In a recent post I discussed a method we’re using for automatically setting the java heap size appropriately at runtime. It now turns out that the issue of setting the heap size is complicated by the fact that the heap size you request on the command line isn’t necessarily what you get given. In some cases the differences are modest, but sometimes they can be significant – amounting to hundreds of megabytes of discrepancy.
The simple test I did was to compare the heap size requested by setting the -Xmx value on the java command with the actual amount of available memory as reported by Runtime.getRuntime().maxMemory(). What I found was that the relationship between these two values isn’t 1:1, isn’t fixed at a given ratio, and is platform (and indeed VM) dependent.

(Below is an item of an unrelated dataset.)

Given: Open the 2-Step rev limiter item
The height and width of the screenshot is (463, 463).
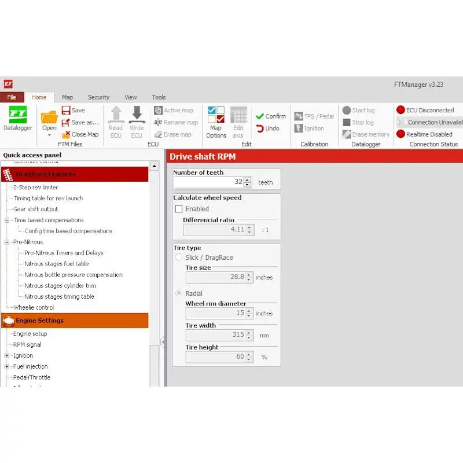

According to this bug report the actual implementation of -Xmx is VM-dependent, so that the value you supply on the command line is merely a suggestion to the VM and it’s free to do whatever it likes. Because I’d like my software to work consistently on all platforms I therefore had a look at what the different VMs actually do.
The OSX VM actually stays very close to the requested amount of memory across the whole range of requested heap sizes. The linux and windows VMs though overcommit at small heap sizes (there seems to be a minimum allowed heap size of ~10MB), but undercommit by up to 12% at larger heap sizes. When you’re requesting a heap of serveral gigabytes in size a 12% loss is a significant amount of memory.
Our immediate solution to this problem is to do a trial run where we launch a small program which reports the actual heap size allocated. We then relaunch the normal java command, increasing the heap request size by a correction factor calculated from the trail run. This seems to produce consistent results on all platforms and gives us what we asked for in the first place.